Thanks. I hope it made sense.

BWAH! The picture of the band alone may be the funniest thing I've seen all year. *g*

Which explains why they won!

I am so glad I didn't actually see the contest, but from what I've seen of the photos this seems too kindly a fate.

Lovely stuff.

Arockcalypse Hee.

Arockcalypse is actually in the song! Dear lord.

I always watch, it's an annual ritual of awfulness!

Just popped by before taking off to visit more relatives--you know, to make sure you hadn't been doing more damage to yourself.

Now I'm really worried! 8P

LOL! I haven't got the foggiest notion what Eurovision is but the story made perfect sense to me. I'm laughing my pants off!

I'm still in one piece.

Eurovision is a song contest between all the countries in Europe that's been running for 51 years every May. Every country enters a song and all the viewers vote for the best. It's notorious for awful, bubblegum songs sung by identikit bimbos in short skirts/himbos and block voting by eastern block and Scandinavian countries who all vote for each other. Abba launched their career from it after they won in about 1974. We Brits don't take it very seriously and we don't win very often as a consequence.

Lordi turning up in the middle of that is highly amusing in itself, and that's probably why they won.


Darn! Now I wish I had watched it, so as to catch all teh references...So the Nordic Kiss tribute band won, did they? Lordy, lordy...

Most of the references come from Lordi's own website. I did lots of research!

Las Ketchup are best left to mystery, believe me.

*cackles*

Dimension that lacks small crustaceans... hils sent me over. I loved it! (even though I cheered on Lithuania...)
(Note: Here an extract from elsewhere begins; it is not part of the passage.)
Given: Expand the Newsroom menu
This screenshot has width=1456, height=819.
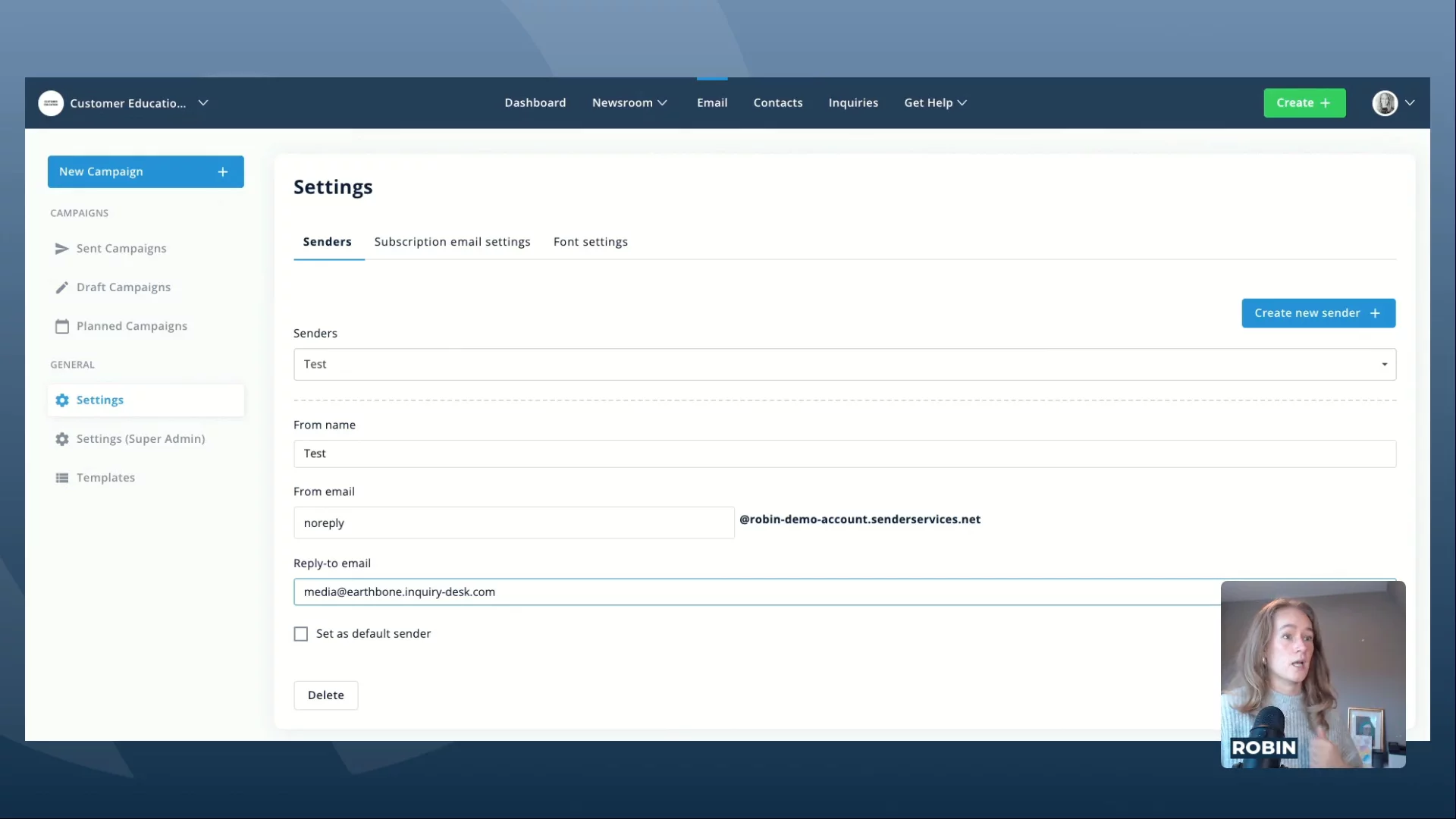Looking at the screenshot, I should 629,103.
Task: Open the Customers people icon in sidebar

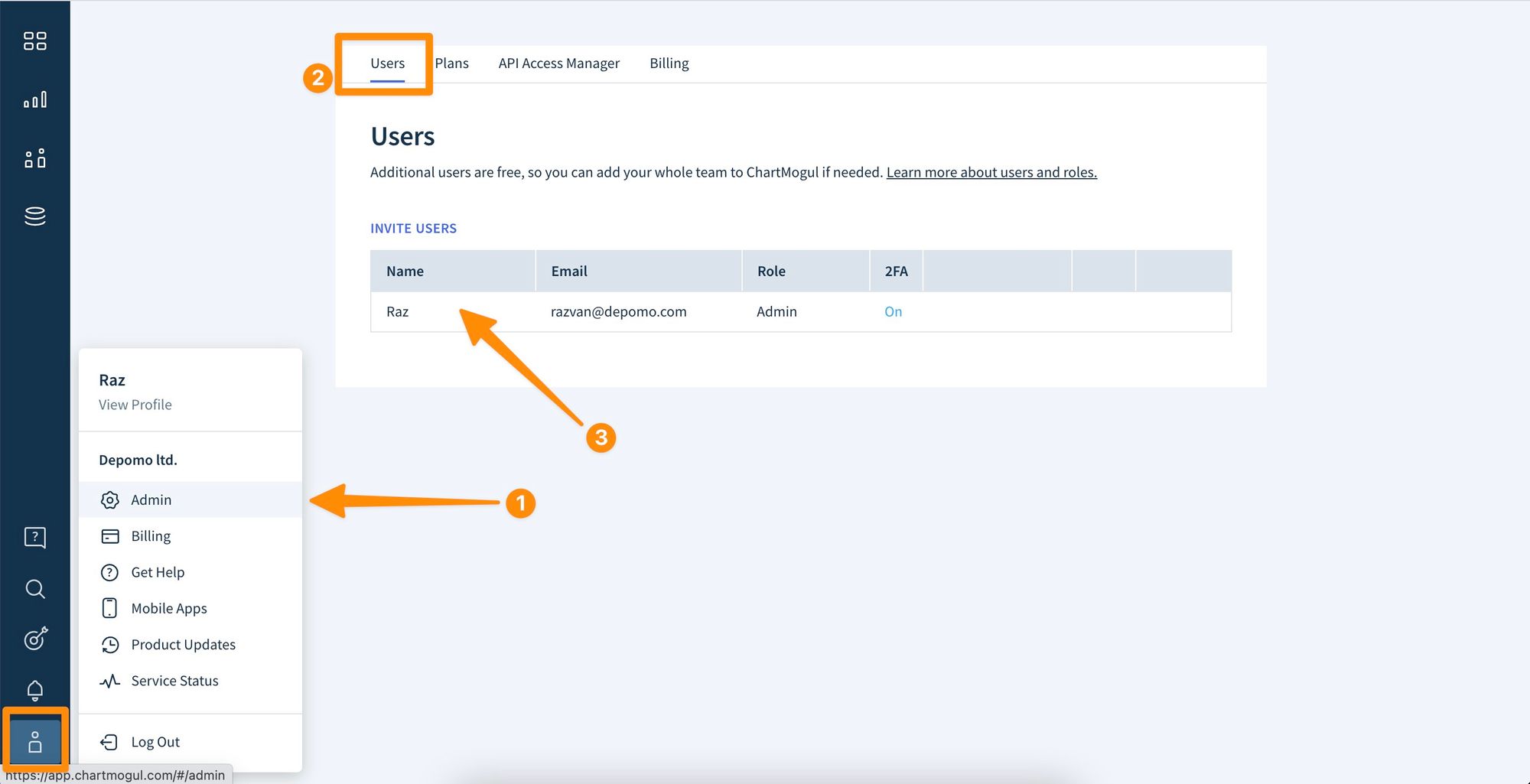Action: point(34,158)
Thank you. Lithuania had it's charms. It was just the wrong year.

I don't usually read the fanfic stuff, but on the recommedation of hils I read this, and was highly amused. Beautiful :-)

Thank you! I write all sorts of crap for a cheap laugh!
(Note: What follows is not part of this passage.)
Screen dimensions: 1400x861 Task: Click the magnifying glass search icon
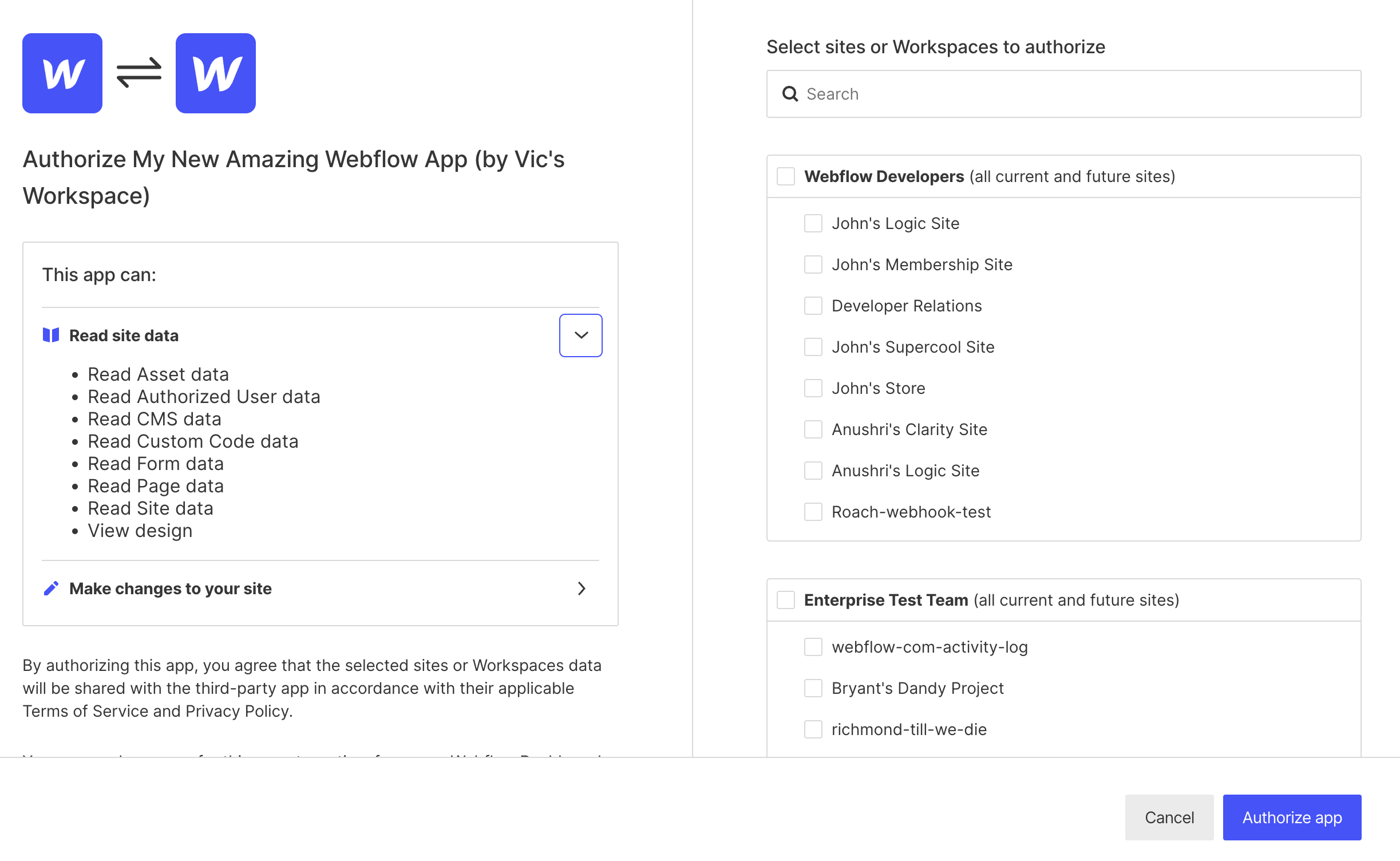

*Finallly* getting round to reading this. I am much amused. :)

They were certainly ripe for the comedy.

elisi linked me to this.
Excellent and goes a long way to explaining what happened on Saturday. I think there may also be a demonic element to the Contest as a whole. Like its some kind of magical ceremony that attracts the beasties in the first place.
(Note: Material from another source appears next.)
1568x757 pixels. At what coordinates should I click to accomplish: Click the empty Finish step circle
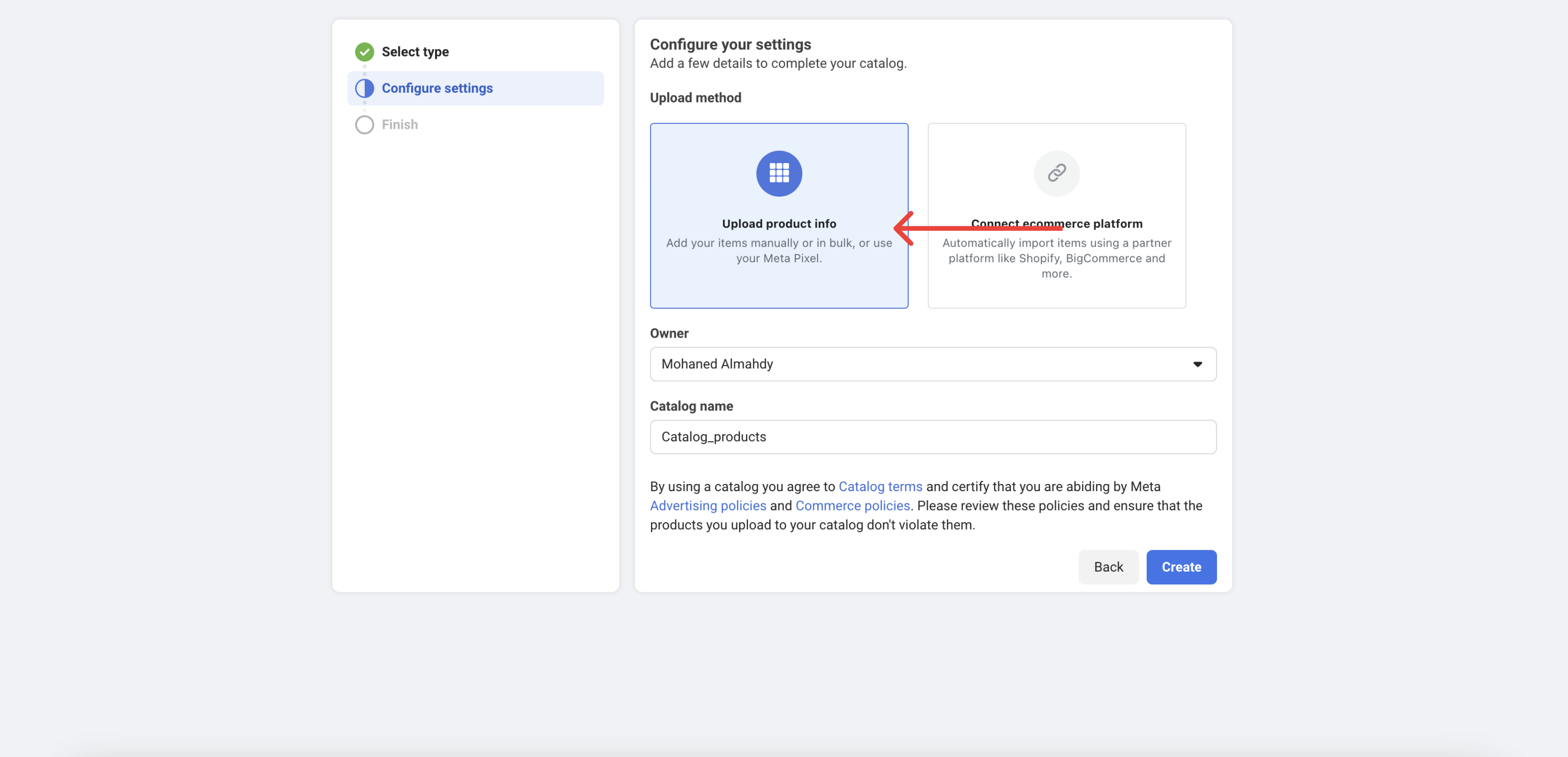364,125
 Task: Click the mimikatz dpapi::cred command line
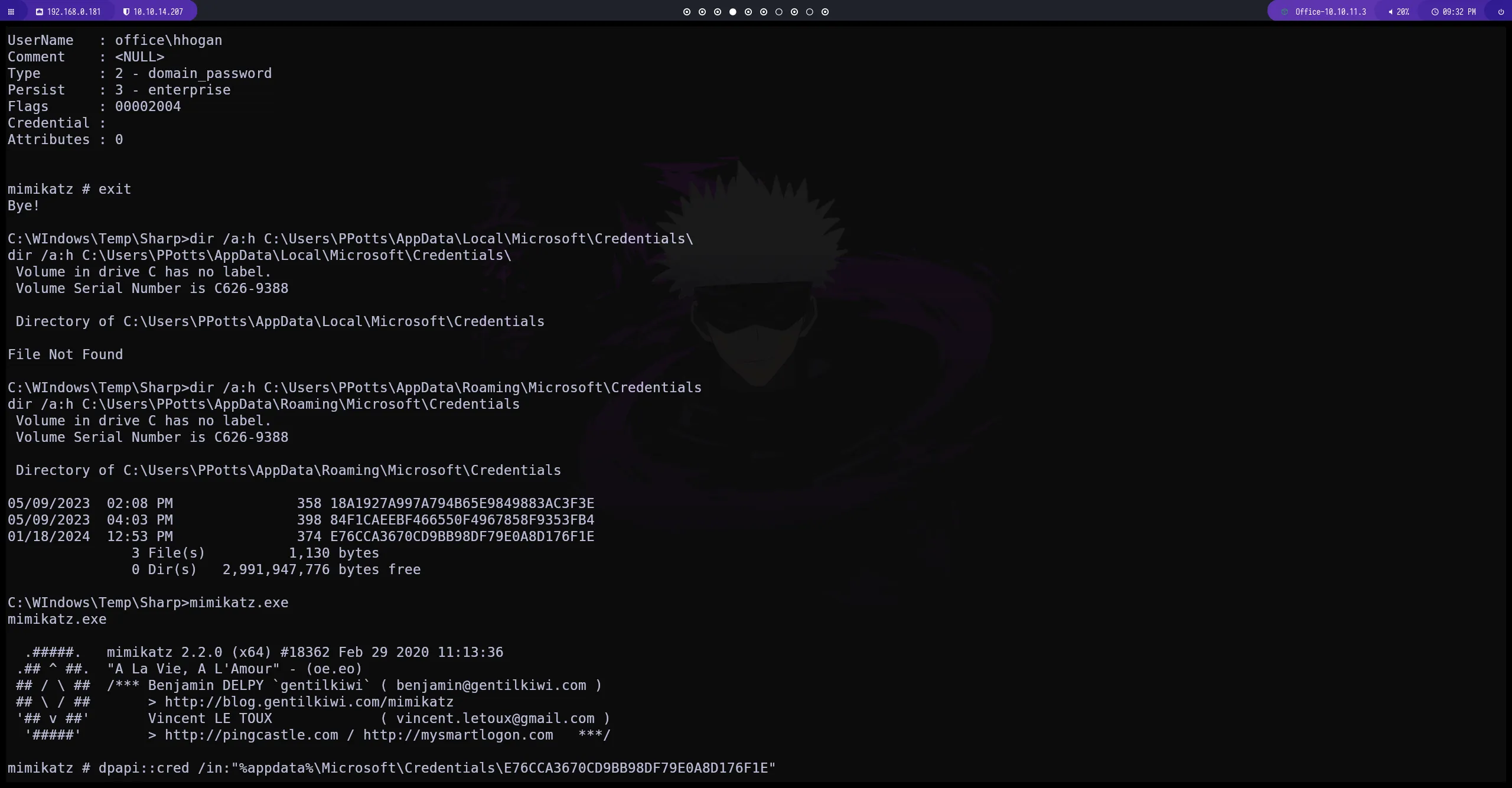(x=391, y=768)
Thanks, it does feel like the show is produced in some Hell dimension and beamed over!

hils sent me over and I have to say your fic is just brilliant.

Thanks for this fic, it was entertaining to read! And you know... We Finns are quite proud of our monsters. We got tired of being always the loser in the contest and this year did something completely different. Hey! It worked!

Fair enough! I doubt anyone is holding any grudges, we were all too amused!

Considering that Lordi's lyrics include things like "Devil is a loser and he's my bitch", they'd probably join forces with Buffy to hunt demons and do unpleasant things to them. Maybe one of the characters would end up answering to a question "Could you love a Monsterman".

(Not to mention that the vocalist is rather pissed off of accusations of satanism).

I don't think Buffy did her research very well. I think she was idly flipping channels when she saw them and got Willow to zap her and anyone else that was free on the Saturday night over to Greece.

I thought they were a bit weedy myself.

So good.

“And I’m Buffy. Vampire Slayer. Daughter of Joyce, the um… Maker of Cocoa.” -- teh awesome.

I do not know you and I apologise for that, but the fic was very good. Three thumbs up.

No problem, thanks for popping by!

Hah! Awesome. I actually listen to crazy Scandinavian metal already, and though I'm not into Lordi I remember hearing about their victory. What a fun idea for a fic. And they remind me of Dethklok (the fictional metal band in the cartoon). This fic is hilarious (both due to subject matter and to your well-chosen turns of phrase):

Besides, he wouldn’t need his feet once they ate his head.

Mmm, head-munching.

descend on the Spanish Las Ketchup and make his own Bloody Mary from their entrails

Clever!

best threatening voice that he saved for intimidating lost souls and press officers

*Especially* press officers, natch.

And Illyria has teamed up with Buffy; woo! I like her portal-opening. Spike and Illyria as NFA survivors I can totally see; I'm interested in how they ended up killing Eurovision-contest-winning demons with Buffy and Willow, as that would be a great story.